### SELECTED PASSAGE

******

['The Morning Inspection' is the title of a column I wrote for the Daily News from 2009 to 2011, one article a day, Monday through Saturday. This is the 217th article in the new series that began in December 2022. Links to previous articles are given below]
‘A
 Wanderer and a Memory Keeper,’ is the title of a guest presentation by 
Tharindu Amunugama organised by the Photographic Society of Sri Lanka. 
It’s a perfect description. 
Tharindu has, over the years, 
inspired me to write on all kinds of subjects. There have been many 
times when photographs turn into magic carpets upon which my thoughts 
travel to destinations I hadn’t previously known or thought of. At times
 they inspire me to write poetry. And sometimes, they make me go silent 
because they leave me speechless.  
That’s when he’s a memory keeper. 
I
 have been privileged to travel with him. So we have shared memories, 
but more than that, conversations about things we love and worry about, 
places that make us stop and of course the timeless questions of being 
and becoming. 
That’s from Tharindu the Wanderer. 
The blurb from the flyer announcing the event is spot-on.   
‘Tharindu’s photography is about weaving narratives. He can feel this soil; hear the heartbeat of our people. He knows our vaevai, dagaebai, gamai, pansalai connection.
 His camera clicks by heartstrings which stem from deep-rootedness. 
There is depth, strength, substance in his art. “My photos are for 
others, not for me. When I hold the camera before my eyes, I forego a 
precious opportunity to experience a raw, beautiful moment,” Tharindu 
says.’
Of course he knows this land as much as anyone else. 
Probably better than most. He has captured, moreover, the natural beauty
 of our island. Hills he has climbed and valleys he has crossed. He has 
immersed himself in rivers and other water bodies, literally and 
metaphorically.  
He has captured what SinhaRaja Thammita-Delgoda
 calls ‘Eloquence in Stone,’ the title he gave a collection of 
photographs of Sri Lanka’s archaeological treasures by the late Nihal 
Fernando, a collection whose aesthetic beauty he completed with 
exceptionally crafted text. Tharindu has Nihal’s eyes and not just for 
the history congealed in stone.

******

(Collected data)
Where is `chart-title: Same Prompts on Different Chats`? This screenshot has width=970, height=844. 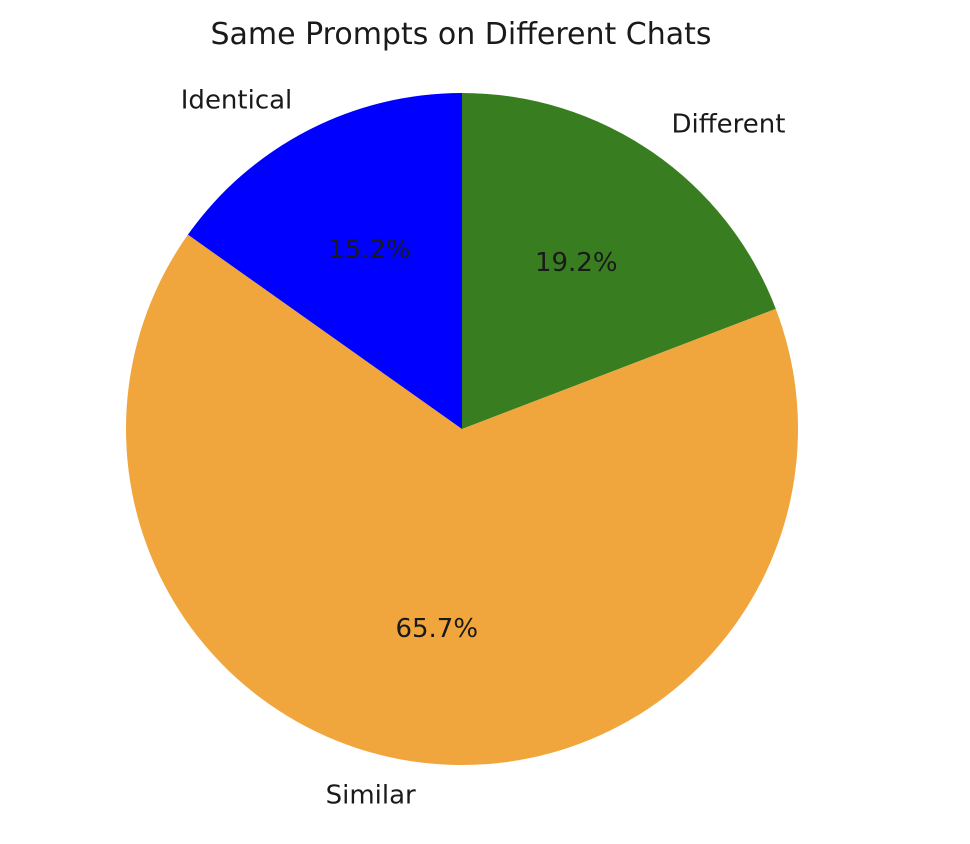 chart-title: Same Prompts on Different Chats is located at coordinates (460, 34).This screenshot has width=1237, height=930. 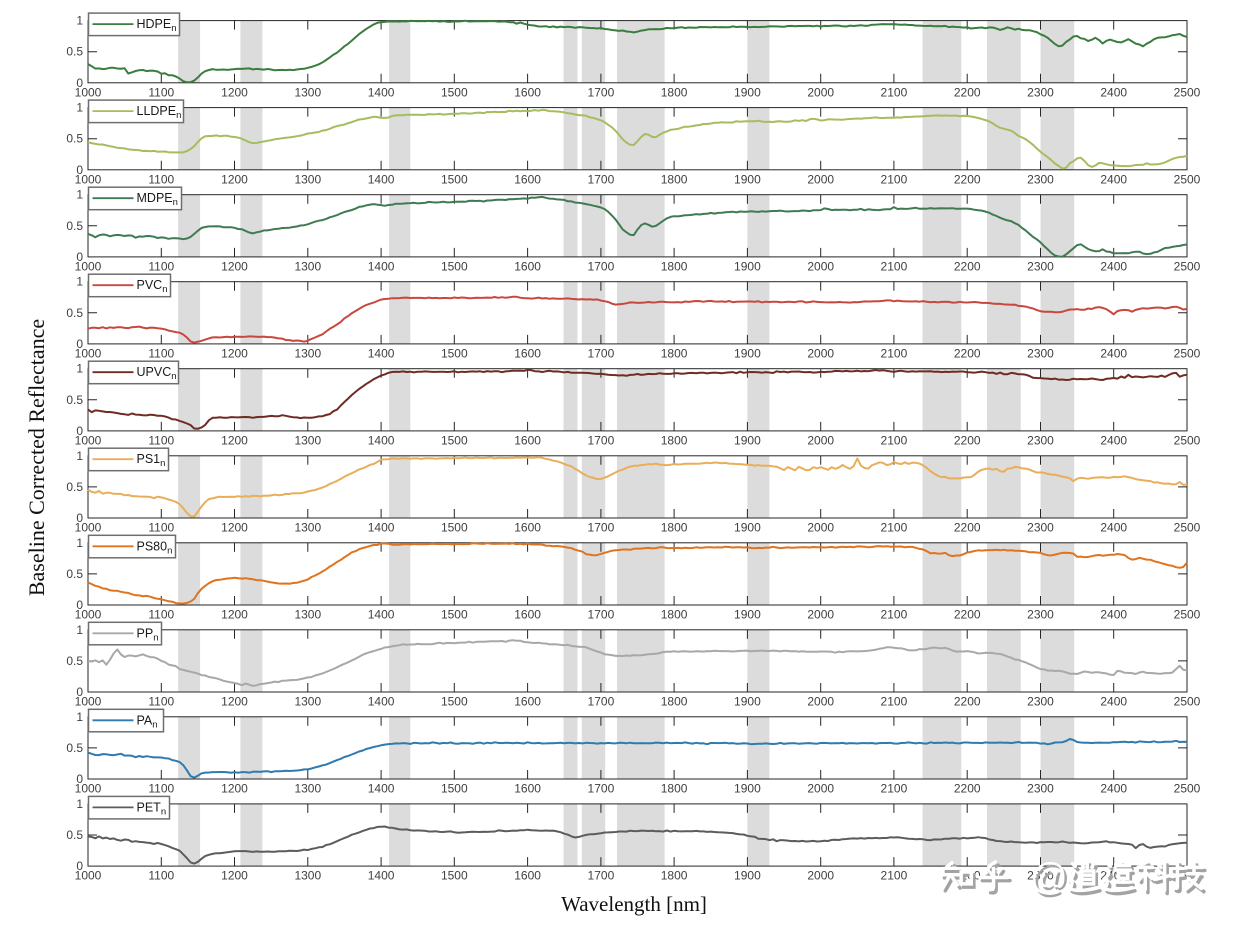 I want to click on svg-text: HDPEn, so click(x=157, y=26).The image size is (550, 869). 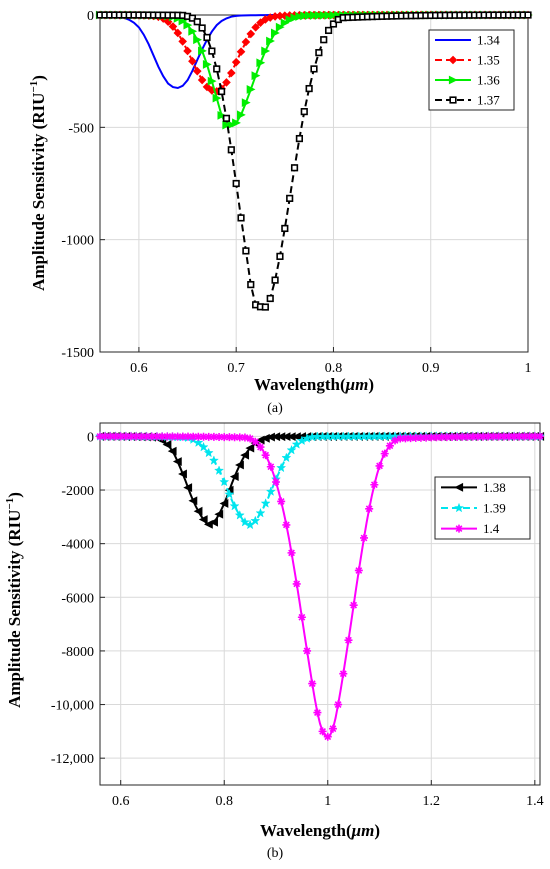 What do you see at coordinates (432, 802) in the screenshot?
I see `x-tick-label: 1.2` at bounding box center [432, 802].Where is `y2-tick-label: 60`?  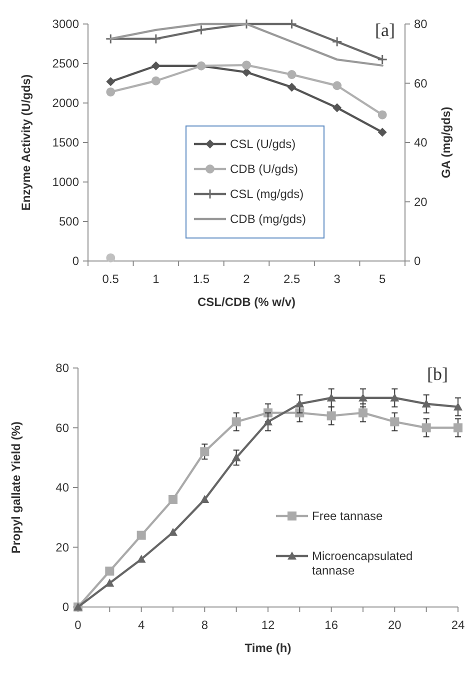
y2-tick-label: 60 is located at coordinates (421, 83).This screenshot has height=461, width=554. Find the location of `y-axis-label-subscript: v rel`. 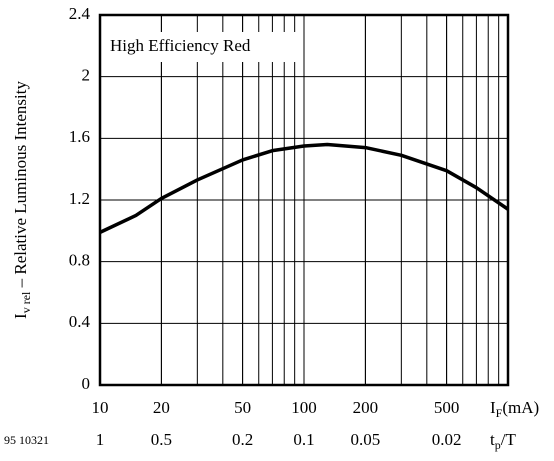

******

Quote the passage from the column on Tharindu Amunugama's photography, starting with "['The Morning Inspection'" and going on through "leave me speechless.".

['The Morning Inspection' is the title of a column I wrote for the Daily News from 2009 to 2011, one article a day, Monday through Saturday. This is the 217th article in the new series that began in December 2022. Links to previous articles are given below]
‘A
 Wanderer and a Memory Keeper,’ is the title of a guest presentation by 
Tharindu Amunugama organised by the Photographic Society of Sri Lanka. 
It’s a perfect description. 
Tharindu has, over the years, 
inspired me to write on all kinds of subjects. There have been many 
times when photographs turn into magic carpets upon which my thoughts 
travel to destinations I hadn’t previously known or thought of. At times
 they inspire me to write poetry. And sometimes, they make me go silent 
because they leave me speechless.